TASK DETAILS — Of the entries below, restate word for word only the section that runs from the line with "This screenshot has height=804, width=1426." to the line with "Given: Click the filter", counting both ends.

[[ ENTRIES PROVIDED open ]]

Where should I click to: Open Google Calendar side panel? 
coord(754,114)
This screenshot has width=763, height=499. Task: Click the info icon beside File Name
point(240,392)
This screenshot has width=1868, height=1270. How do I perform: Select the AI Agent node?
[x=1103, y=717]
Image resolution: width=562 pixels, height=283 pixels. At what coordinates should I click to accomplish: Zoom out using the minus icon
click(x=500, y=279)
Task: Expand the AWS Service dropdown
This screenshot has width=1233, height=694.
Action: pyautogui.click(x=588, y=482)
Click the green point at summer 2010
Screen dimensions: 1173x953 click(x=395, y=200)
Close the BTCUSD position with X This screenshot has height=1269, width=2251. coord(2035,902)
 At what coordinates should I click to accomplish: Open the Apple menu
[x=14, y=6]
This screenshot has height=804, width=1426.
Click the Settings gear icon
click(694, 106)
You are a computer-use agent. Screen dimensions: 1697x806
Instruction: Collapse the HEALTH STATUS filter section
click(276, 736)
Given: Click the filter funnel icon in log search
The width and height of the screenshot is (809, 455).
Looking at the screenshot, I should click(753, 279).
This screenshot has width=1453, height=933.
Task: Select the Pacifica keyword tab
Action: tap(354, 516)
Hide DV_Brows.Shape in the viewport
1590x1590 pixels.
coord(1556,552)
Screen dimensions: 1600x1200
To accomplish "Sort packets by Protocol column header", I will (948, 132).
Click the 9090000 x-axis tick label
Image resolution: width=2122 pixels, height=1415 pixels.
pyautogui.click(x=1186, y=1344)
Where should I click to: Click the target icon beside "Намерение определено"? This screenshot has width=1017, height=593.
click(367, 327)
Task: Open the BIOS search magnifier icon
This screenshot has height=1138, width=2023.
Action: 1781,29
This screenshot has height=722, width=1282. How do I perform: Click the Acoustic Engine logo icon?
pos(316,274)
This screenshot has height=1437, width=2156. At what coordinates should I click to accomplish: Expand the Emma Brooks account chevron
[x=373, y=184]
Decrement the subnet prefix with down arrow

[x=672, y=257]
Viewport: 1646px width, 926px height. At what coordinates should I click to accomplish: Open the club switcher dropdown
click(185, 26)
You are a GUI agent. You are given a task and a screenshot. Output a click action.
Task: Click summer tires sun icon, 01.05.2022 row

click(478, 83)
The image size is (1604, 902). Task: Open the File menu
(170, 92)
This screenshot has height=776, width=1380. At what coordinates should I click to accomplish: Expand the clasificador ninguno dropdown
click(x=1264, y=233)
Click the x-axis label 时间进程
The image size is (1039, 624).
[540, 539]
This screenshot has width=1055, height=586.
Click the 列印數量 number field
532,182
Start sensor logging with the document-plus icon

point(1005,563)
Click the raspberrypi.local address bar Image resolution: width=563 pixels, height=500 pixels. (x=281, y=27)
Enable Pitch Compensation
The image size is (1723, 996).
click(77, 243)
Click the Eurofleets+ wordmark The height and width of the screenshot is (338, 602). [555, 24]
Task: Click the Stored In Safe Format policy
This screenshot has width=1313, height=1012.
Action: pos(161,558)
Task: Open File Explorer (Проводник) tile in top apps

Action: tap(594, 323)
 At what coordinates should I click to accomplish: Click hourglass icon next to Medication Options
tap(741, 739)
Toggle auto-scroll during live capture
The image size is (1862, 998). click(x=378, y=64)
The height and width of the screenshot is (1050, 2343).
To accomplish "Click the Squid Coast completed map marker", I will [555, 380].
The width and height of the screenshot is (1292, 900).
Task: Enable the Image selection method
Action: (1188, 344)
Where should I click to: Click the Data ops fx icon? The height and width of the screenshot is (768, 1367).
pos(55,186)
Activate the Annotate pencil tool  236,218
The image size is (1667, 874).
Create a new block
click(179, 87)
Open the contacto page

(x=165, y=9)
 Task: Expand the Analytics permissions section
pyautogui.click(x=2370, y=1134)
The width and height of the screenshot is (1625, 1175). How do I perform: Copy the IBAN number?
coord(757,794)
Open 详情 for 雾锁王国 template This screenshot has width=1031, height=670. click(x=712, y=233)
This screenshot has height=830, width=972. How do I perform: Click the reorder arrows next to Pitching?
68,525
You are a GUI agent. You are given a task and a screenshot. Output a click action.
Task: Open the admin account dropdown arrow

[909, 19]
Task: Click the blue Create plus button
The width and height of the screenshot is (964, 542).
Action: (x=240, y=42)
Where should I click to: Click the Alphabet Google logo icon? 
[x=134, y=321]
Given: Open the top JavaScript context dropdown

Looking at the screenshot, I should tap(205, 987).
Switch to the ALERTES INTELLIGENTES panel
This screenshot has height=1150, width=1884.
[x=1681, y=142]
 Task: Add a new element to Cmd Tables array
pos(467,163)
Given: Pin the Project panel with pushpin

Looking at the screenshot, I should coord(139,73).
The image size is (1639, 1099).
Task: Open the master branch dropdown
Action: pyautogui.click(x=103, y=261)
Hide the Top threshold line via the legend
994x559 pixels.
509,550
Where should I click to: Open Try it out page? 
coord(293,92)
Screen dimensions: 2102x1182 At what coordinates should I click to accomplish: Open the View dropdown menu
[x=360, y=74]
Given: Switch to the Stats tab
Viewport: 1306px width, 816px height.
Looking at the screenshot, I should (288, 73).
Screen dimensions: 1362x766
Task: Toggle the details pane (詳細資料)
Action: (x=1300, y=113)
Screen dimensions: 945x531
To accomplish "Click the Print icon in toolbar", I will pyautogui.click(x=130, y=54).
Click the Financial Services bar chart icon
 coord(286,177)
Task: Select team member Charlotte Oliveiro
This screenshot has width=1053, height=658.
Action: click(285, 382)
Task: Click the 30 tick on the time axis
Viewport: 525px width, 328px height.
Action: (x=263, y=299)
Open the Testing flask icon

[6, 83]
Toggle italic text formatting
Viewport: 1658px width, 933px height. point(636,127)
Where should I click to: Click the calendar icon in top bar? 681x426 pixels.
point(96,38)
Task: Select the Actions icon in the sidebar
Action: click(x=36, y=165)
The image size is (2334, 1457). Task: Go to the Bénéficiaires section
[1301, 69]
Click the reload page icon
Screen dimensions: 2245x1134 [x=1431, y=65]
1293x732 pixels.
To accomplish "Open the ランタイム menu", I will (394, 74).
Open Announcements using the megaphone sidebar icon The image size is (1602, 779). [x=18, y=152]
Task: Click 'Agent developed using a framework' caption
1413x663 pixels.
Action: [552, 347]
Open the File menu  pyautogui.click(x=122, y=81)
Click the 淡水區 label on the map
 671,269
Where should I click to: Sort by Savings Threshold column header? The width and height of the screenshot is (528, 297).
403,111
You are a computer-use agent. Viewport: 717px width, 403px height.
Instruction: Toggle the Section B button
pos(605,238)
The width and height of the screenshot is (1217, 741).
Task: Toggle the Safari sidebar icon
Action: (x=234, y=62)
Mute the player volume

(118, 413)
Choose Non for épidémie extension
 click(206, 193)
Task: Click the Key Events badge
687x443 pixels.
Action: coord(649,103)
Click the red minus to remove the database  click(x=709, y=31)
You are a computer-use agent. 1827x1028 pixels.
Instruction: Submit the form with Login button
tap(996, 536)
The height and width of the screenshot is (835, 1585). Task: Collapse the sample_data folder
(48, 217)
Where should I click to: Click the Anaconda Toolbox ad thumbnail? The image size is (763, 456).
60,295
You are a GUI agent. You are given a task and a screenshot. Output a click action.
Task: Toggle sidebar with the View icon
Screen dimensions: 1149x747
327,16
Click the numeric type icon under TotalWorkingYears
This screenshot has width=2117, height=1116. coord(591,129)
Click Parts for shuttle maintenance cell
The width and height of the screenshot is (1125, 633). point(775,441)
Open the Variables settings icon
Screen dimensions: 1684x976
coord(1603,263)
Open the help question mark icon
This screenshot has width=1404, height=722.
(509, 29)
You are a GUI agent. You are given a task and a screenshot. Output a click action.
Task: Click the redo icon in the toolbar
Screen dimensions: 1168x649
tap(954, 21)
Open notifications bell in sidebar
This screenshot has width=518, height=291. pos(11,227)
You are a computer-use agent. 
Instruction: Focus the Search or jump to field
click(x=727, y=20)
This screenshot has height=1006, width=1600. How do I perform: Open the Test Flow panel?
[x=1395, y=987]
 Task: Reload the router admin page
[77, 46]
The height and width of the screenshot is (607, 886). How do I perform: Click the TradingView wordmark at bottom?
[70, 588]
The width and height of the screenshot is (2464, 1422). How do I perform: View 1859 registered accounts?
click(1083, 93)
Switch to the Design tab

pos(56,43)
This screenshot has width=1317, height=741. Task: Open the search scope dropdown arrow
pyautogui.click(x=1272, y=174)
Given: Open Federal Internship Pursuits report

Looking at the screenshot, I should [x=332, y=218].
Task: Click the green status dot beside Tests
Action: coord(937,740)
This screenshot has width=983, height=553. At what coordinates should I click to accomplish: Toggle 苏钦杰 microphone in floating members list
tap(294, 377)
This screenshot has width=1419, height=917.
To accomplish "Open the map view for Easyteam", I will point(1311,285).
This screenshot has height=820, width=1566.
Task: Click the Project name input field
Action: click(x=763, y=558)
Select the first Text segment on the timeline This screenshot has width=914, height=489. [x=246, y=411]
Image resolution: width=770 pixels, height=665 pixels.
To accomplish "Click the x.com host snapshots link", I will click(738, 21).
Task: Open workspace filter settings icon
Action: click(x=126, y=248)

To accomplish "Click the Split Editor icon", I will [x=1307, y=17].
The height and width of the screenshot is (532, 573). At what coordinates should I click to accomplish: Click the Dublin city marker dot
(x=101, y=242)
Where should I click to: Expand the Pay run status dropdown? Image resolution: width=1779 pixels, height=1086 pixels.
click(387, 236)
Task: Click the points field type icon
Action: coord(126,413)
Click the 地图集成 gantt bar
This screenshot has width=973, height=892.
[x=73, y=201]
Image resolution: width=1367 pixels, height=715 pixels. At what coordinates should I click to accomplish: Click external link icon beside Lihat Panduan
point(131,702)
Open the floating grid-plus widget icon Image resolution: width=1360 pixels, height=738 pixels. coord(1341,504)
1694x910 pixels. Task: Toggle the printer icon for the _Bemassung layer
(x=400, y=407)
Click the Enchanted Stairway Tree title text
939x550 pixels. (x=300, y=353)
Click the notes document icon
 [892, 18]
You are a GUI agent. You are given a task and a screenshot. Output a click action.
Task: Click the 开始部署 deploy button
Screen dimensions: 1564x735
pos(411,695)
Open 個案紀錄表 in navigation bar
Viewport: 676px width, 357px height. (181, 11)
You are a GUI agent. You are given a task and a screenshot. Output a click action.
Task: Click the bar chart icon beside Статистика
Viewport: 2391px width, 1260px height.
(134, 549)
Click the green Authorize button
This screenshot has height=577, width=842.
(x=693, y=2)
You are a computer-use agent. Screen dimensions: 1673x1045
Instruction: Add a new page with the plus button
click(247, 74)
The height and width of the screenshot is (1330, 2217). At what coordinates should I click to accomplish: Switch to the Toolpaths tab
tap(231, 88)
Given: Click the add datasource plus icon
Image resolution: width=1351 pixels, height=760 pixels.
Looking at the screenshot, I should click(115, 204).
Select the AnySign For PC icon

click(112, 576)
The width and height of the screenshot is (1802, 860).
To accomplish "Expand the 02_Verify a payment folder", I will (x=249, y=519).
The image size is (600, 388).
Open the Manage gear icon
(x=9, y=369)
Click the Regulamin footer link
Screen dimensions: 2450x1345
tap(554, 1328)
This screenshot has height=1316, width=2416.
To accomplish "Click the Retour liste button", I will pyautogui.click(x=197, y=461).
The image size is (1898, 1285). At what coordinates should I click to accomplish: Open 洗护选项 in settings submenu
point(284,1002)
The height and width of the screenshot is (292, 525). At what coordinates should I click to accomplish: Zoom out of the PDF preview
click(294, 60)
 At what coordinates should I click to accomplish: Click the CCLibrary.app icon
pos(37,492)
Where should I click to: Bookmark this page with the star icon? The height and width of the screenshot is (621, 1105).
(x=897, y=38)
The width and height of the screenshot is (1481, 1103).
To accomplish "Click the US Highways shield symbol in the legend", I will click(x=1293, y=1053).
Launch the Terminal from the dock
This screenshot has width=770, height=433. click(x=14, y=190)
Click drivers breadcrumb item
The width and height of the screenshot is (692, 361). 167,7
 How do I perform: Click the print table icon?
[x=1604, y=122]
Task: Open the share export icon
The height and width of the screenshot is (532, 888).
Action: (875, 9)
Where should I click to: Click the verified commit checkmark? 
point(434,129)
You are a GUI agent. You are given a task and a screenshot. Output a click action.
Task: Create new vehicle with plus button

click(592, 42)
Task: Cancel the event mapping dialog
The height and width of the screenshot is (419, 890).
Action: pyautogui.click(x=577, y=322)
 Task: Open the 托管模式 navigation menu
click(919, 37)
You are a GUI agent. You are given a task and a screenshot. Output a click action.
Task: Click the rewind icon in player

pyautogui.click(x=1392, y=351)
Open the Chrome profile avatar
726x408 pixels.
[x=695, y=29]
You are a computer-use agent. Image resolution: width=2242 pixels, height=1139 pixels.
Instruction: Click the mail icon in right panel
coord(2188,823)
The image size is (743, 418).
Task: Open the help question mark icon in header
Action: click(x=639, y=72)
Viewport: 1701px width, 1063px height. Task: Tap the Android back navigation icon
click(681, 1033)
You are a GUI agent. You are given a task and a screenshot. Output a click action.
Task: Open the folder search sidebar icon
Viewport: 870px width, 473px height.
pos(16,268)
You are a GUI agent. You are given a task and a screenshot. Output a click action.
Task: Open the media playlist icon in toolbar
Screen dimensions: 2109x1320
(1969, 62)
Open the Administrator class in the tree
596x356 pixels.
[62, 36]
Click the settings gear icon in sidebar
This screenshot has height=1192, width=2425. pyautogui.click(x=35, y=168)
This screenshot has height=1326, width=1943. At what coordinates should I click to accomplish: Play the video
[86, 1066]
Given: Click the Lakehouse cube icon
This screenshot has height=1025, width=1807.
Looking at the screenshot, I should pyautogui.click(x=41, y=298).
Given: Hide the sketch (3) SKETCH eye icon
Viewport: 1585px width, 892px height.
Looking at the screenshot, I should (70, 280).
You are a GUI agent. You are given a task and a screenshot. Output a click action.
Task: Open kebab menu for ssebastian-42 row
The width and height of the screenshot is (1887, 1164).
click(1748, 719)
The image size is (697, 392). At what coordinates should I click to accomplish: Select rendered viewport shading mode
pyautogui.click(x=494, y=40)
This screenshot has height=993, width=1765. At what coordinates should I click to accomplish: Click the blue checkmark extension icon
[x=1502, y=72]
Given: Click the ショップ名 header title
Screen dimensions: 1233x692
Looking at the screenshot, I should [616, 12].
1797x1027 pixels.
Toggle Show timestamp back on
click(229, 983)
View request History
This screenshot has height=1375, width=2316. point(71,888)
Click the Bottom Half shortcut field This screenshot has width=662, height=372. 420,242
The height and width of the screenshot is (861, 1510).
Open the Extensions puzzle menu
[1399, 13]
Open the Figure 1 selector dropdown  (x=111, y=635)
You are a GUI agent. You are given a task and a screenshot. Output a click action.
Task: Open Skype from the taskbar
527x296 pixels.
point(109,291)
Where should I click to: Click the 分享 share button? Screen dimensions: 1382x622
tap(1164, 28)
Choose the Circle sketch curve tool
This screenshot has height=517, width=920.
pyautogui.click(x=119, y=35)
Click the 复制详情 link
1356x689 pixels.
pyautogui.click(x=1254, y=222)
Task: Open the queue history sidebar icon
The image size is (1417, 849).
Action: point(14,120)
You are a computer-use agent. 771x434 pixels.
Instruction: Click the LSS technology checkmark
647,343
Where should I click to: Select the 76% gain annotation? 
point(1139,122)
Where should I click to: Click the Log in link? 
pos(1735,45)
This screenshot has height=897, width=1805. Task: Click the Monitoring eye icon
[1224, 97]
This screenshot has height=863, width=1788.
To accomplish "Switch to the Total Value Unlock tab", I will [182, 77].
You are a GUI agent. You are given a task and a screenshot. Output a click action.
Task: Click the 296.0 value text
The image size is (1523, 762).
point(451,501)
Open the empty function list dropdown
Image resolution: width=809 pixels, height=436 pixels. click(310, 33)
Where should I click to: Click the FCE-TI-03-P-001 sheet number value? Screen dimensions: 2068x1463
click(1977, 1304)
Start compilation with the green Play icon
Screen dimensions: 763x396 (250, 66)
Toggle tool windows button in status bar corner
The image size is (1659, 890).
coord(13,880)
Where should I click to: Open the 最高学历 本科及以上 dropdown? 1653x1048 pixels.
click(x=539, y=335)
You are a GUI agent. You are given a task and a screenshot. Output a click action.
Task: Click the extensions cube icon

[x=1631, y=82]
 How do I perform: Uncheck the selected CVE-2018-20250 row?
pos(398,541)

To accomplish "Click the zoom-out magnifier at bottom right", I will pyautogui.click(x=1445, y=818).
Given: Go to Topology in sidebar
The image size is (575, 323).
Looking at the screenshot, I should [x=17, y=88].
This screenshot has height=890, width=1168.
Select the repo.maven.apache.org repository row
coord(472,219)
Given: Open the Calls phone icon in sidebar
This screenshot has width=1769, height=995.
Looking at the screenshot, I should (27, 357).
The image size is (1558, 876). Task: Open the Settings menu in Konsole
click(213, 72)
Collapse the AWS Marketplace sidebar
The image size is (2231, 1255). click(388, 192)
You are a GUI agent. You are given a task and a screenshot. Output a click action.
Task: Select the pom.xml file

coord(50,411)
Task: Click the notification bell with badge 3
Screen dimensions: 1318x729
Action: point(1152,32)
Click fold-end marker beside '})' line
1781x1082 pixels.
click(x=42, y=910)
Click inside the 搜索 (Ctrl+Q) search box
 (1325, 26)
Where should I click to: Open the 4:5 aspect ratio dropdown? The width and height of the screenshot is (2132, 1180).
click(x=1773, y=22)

[[ ENTRIES PROVIDED closed ]]

EXERCISE OUTPUT —
This screenshot has height=804, width=1426.
Click the Settings gear icon
click(694, 106)
You are a computer-use agent. Screen dimensions: 1697x806
Instruction: Collapse the HEALTH STATUS filter section
click(276, 736)
Given: Click the filter funnel icon in log search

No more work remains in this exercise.